Much like the current state of the economy, times are lean for those in print journalism (just ask Jay Mariotti). Late last night and early this morning, two more suffered the consequences of a struggling media: Mike Downey and Jack McCallum.
First Downey, who had been with the Chicago Tribune for five years, has seemingly decided to leave, but it's probably a buyout.
Mike Downey, who returned home to Chicago in 2003 as a Tribune sports columnist, is leaving the paper. "The Tribune was generous enough to make me one of the best-paid sportswriters in the history of this business, so I certainly can't fault the paper for doing this now that times are hard," Downey said Thursday.

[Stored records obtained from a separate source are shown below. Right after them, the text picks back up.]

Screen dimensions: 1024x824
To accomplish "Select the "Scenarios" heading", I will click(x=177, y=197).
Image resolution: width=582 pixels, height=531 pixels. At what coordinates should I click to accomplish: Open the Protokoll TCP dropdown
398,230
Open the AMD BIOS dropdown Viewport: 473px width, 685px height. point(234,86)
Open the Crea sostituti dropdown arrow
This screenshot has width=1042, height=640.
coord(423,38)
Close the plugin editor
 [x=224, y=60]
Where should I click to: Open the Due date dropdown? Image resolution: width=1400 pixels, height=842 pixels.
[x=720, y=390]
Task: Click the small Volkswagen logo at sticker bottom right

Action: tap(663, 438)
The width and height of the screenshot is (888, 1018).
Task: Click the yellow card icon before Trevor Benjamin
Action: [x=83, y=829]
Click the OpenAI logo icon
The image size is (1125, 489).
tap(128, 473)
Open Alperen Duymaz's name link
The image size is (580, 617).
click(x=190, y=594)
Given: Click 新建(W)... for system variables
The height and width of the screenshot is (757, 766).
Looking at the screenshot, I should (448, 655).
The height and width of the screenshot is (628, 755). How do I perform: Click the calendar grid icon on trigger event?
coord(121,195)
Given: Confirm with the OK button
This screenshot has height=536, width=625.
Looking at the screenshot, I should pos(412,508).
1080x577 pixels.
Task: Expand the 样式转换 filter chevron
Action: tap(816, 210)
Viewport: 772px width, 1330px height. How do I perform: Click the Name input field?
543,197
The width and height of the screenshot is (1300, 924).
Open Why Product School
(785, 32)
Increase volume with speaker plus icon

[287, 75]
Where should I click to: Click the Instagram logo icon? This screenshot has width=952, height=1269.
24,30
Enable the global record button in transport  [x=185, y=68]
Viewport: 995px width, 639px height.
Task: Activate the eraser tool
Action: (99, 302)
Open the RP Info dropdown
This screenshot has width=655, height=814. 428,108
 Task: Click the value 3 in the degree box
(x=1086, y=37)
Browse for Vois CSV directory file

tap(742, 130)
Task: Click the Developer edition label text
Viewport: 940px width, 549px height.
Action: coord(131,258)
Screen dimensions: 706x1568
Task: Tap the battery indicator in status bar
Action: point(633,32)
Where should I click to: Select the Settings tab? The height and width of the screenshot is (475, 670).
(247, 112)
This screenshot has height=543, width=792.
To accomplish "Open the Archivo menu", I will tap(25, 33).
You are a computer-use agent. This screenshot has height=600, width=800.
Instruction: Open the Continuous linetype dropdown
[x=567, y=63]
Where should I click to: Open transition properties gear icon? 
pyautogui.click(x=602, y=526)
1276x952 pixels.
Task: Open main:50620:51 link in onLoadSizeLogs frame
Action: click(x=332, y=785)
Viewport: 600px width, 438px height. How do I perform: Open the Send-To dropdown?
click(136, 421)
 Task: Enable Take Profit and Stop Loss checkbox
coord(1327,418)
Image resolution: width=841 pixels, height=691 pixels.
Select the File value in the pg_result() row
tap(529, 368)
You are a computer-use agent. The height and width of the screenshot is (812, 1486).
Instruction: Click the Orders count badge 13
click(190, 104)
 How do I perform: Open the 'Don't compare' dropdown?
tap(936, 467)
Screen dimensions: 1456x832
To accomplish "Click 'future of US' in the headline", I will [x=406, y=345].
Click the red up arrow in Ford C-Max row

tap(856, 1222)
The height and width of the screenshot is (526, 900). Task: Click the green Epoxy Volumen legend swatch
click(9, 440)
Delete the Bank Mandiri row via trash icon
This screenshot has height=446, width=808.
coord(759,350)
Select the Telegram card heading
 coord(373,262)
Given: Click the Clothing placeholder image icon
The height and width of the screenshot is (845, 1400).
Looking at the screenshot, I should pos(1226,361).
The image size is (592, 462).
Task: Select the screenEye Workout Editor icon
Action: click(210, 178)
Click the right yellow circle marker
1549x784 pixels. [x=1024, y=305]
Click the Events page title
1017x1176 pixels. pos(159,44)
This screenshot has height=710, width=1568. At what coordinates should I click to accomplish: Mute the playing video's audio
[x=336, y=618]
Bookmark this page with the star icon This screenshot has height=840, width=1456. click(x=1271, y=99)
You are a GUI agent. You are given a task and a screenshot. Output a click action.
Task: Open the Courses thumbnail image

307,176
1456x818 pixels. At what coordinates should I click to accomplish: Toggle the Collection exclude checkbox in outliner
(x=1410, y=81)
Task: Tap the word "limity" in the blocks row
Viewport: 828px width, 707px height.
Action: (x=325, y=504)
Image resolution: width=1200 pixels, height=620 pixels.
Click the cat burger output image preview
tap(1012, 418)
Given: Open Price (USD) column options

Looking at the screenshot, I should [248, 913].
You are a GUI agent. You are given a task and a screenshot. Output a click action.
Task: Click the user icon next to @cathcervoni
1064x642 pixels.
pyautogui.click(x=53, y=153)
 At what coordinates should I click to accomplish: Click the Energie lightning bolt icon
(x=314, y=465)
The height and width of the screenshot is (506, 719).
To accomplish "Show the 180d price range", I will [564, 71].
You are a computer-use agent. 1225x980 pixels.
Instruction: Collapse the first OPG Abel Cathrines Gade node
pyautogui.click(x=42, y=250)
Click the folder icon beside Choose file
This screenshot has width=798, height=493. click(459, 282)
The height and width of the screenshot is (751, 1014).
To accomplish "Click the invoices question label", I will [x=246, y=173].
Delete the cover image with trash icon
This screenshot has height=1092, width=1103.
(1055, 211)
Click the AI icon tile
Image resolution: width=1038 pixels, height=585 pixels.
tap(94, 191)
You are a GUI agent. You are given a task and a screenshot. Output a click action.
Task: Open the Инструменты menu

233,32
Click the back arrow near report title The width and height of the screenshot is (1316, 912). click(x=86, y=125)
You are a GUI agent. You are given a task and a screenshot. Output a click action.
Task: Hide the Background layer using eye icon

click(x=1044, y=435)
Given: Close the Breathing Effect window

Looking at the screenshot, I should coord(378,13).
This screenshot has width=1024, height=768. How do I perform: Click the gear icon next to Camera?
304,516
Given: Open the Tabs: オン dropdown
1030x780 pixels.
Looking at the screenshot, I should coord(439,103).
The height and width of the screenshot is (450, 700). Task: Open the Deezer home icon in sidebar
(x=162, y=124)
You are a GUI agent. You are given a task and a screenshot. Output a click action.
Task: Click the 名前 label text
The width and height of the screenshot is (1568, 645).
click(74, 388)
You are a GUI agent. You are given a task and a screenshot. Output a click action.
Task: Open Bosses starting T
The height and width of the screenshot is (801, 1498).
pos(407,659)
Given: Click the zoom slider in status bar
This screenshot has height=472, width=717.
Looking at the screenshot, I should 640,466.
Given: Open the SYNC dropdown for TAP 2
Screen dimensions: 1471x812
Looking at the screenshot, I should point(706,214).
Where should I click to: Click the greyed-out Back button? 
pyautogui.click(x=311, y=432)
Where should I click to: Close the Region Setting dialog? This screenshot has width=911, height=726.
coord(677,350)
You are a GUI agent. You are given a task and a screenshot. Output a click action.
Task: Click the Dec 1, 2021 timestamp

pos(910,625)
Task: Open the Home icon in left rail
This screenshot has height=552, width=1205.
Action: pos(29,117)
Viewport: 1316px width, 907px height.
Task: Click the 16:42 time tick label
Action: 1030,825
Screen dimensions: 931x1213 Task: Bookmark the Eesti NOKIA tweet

Tribune Associate Managing Editor for Sports Dan McGrath informed his staff "with profound sadness" in a note hailing Downey, who was a must-read at the Chicago Daily News and Sun-Times before becoming a columnist for the Detroit Free Press and Los Angeles Times, as a "wise, wry, sane voice of reason."
Then this morning, ESPN's Henry Abbot reported that Sports Illustrated's Jack McCallum, "a titan of NBA writing," had accepted a buyout.
"Whenever anybody 'takes a buyout,'" he says, "it sounds like code for being pushed out the door. But that isn't the case. It was just the right time for me. I've been at SI since Larry and Magic were considered svelte. I've enjoyed every minute of it. All right, not every minute. But most minutes. I even enjoyed it when David Stern insulted my wardrobe at press conferences.
"Pro hoops takes a lot of bashing in the public eye, but, to the journalists who cover it, it's a sport with great people playing it, coaching it, front-officing it, p.r.-ing it, writing it and blogging it. I'll still be doing some stuff as a Special Contributor, so feel free, as always, to question my opinions and word choice."
Somewhere, Mariotti is polishing up his resume and dusting off that typewriter.